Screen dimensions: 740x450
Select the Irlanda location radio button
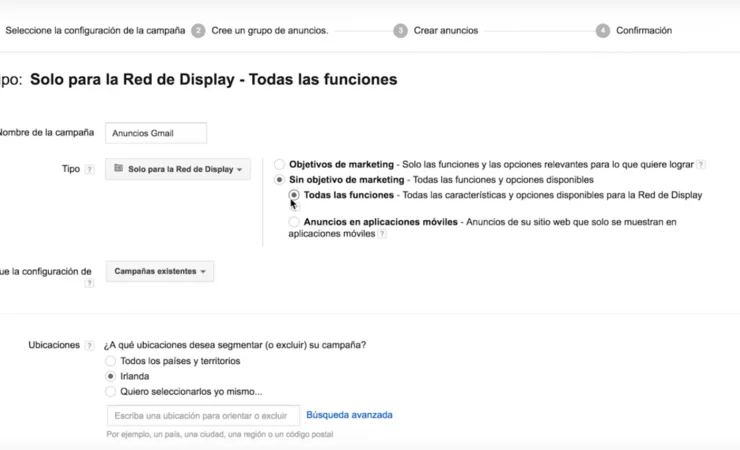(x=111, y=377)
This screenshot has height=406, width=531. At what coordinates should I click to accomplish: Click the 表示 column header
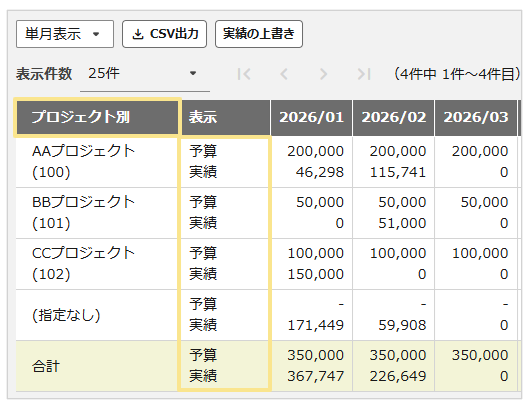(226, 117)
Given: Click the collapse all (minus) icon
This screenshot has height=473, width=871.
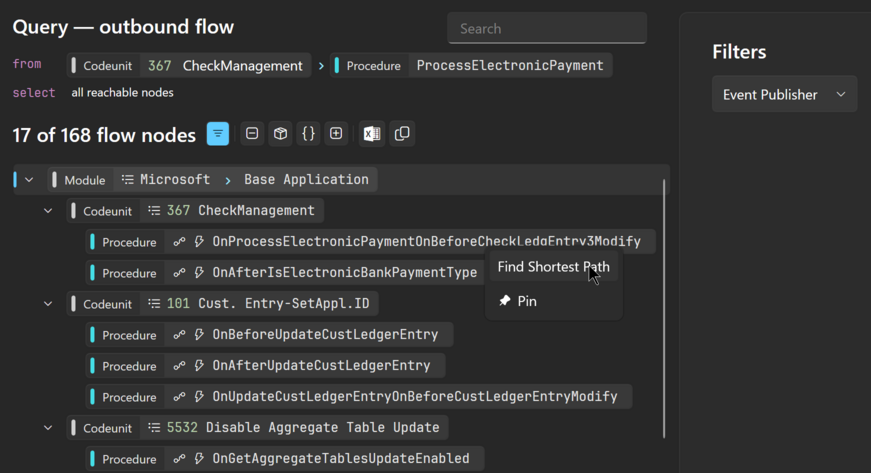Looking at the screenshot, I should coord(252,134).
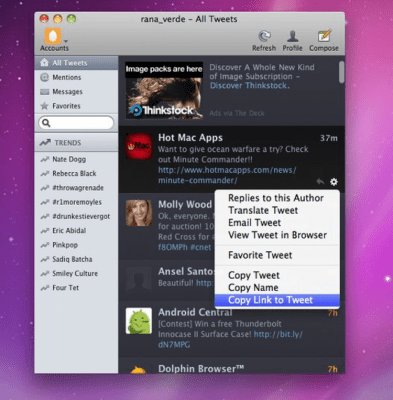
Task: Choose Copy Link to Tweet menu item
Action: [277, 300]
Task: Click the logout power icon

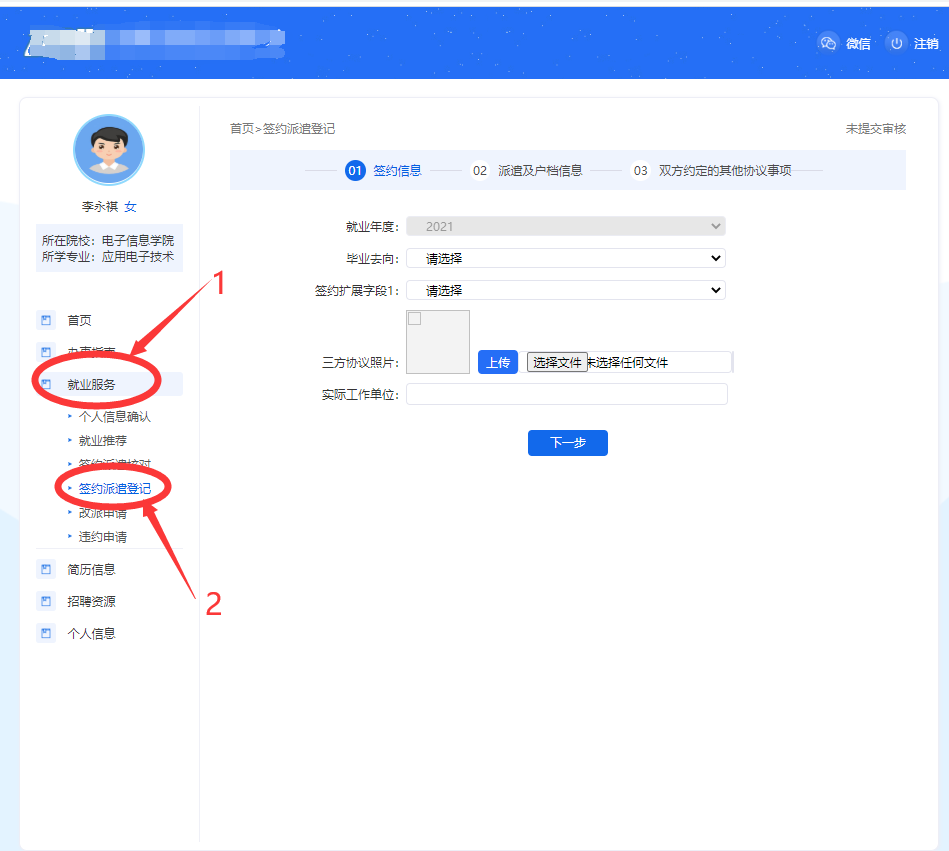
---
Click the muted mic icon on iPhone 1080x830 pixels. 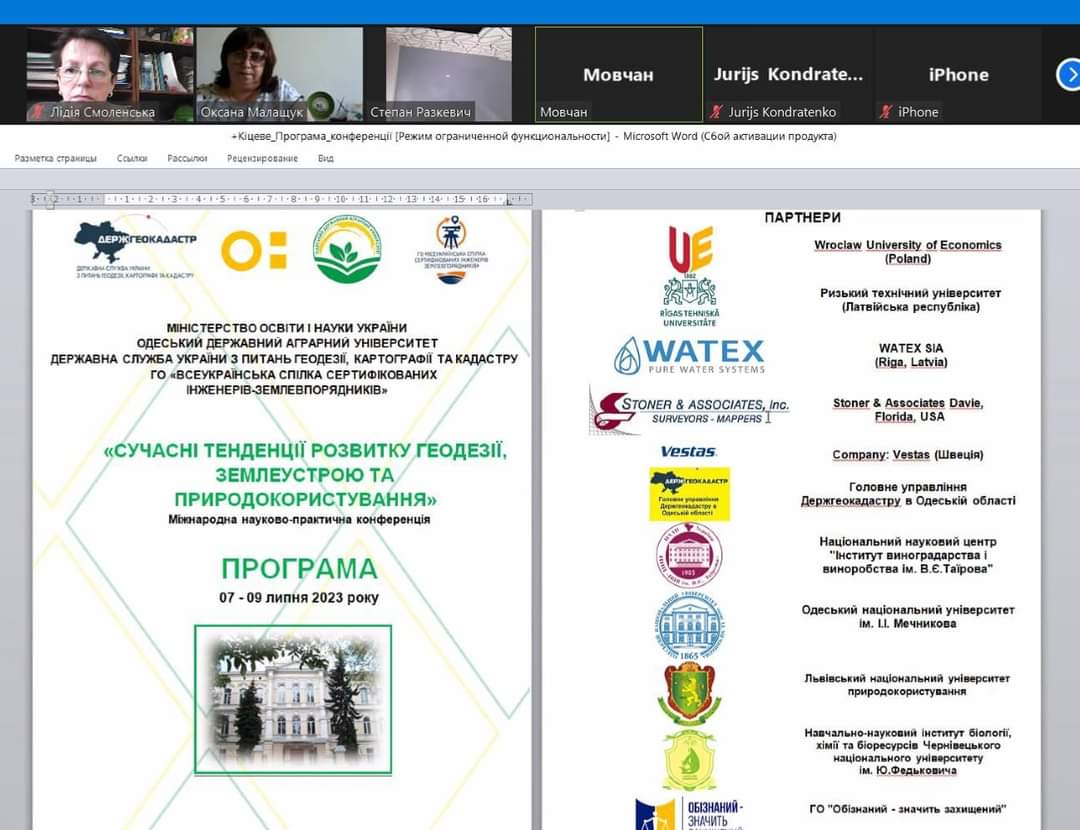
--
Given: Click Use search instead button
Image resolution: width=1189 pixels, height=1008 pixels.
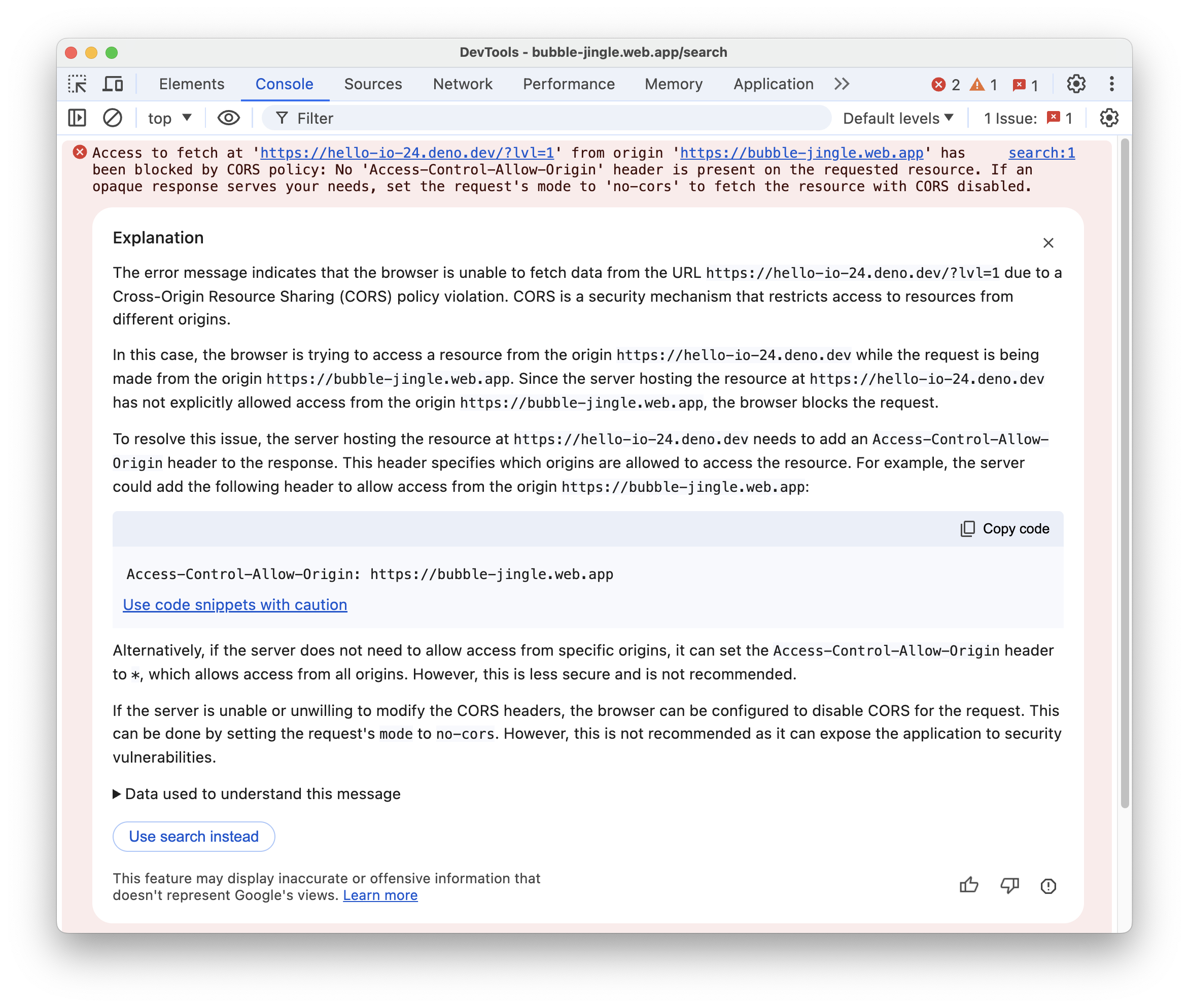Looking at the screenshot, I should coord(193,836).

▸ **Problem details**: Please copy the lines above exactly, starting at the line that holds "Select the Irlanda location radio button" and ending at the line that holds "Task: Click the logout power icon"; include both, but no pictures.

▸ **Answer space**:
Select the Irlanda location radio button
(x=111, y=377)
This screenshot has height=406, width=531. At what coordinates should I click to accomplish: Click the 表示 column header
(226, 117)
Given: Click the collapse all (minus) icon
This screenshot has height=473, width=871.
Looking at the screenshot, I should coord(252,134).
Task: Choose Copy Link to Tweet menu item
Action: [277, 300]
Task: Click the logout power icon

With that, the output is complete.